According to comments made by researcher, Carey Morewedge, from Carnegie Mellon University in Pittsburgh PA, the co-author of the article, stated, “Most people understand that dreams are unlikely to predict the future but that doesn’t prevent them from finding meaning in their dreams, whether their contents are mundane or bizarre.”

I believe our dreams can be very symbolic and also at times, precognitive. And often, answers to problems can be revealed to us in our dreams. Inspiration and creativity comes in the dream state. So does communication with the Other Side. Most people recognize those vivid dreams, the ones where there is no doubt that communication with a loved one has taken place.



Edith Newell-Beattie said...

I do believe in the power of dreams and I believe the discrepancy between psychologist’s interpretations has to do with the idea that dreams are a reflection of the true self; therefore, they are best understood by the self or someone who has a very strong tie with the dreamer. An action or symbol does not necessarily mean the same thing to every single individual and their experience in the world. That is only a factor that has to be taken into account with such studies.

As a writer I would agree that dreams are a vehicle of inspiration – I have shared this idea with writing students. I find it interesting that I came across this post after having posted “Doing Dishes” on my own blog, a poem which I used as one of my examples of the power of dream writing.

Ricky Kendall said...

I am very pleased to see your blog today. I had a profound dream two days ago and have obsessed on it ever since. I've been driving my partner crazy by bouncing questions and ideas off him about the dream because he was a major player in it.

I've had dreams of being taken for a ride on a space ship, given special stones and crystals by shaman and even a dream of a talking fish. I have had several dreams I consider profound but this latest dream was confusing and vivid.

My partner, Doug, and I somehow stepped into a wormhole, created by a red ball, and wound up in the year 1956. Neither of us really talked about what had happened to us and went on as if nothing really happened. I was horrified by the thought of what might happen to me, if I mentioned that I was from the year 2009. I was sure I'd be put into an asylum.

This was a very long dream. Many events took place, some mundane and some intriguing. What if I gave hints to some people that might make them rich or reveal secrets of the future in a suggestive manner? All this mental activity in an environment of FBI agents, doctors and regular folk. Several time during the dream, I looked at my hand, pinched myself and commented "this is not a dream".
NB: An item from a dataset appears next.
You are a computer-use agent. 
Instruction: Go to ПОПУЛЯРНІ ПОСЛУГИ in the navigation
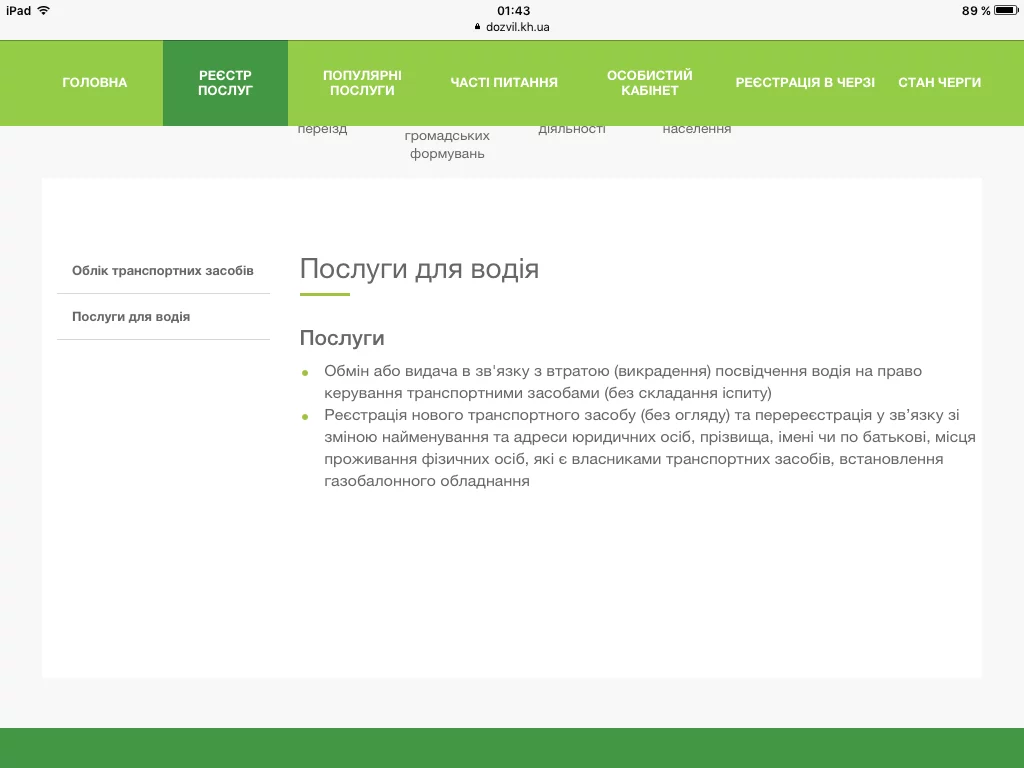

Doug and I were in this environment for a year before I finally asked him if he knew that we were from the future. He said yes, but he was also afraid to say anything about it. He had a silver briefcase that had a newspaper and some items from 2009. I was crying, holding the paper, and wishing we could go back home. After all, we had already been there for a year.

When I finally got my composure back, we discussed buying a 1957 Chevy and the possibility of profiting some way with our knowledge of the future.

The dream continued with my seeing past and future, like watching a movie of the events taking place. Being such a long dream, I won't go into more detail.

When I woke up, it was a strange feeling. I was convinced that I was stuck in the past and would never see 2009 again.

Thank you for letting me vent here on your blog. Doug will be forever grateful. Now, If I could only go back to 1956. 2009 looks a bit dreary.

Linda Pendleton said...

Quite a dream, Ricky. I couldn't help but wonder if the message and symbology was really about how simple and maybe even better life was during the 1950s compared to the complex world we now have. Maybe a desire to bring into 2009 those qualities of life in the past, but yet knowing and keeping all the scientific and technological advances we have made in those sixty years.

And hey, a 1957 Chevy would be nice. Hope Doug is feeling better now that you have shared it here…and given him a little bit of a break…. :-)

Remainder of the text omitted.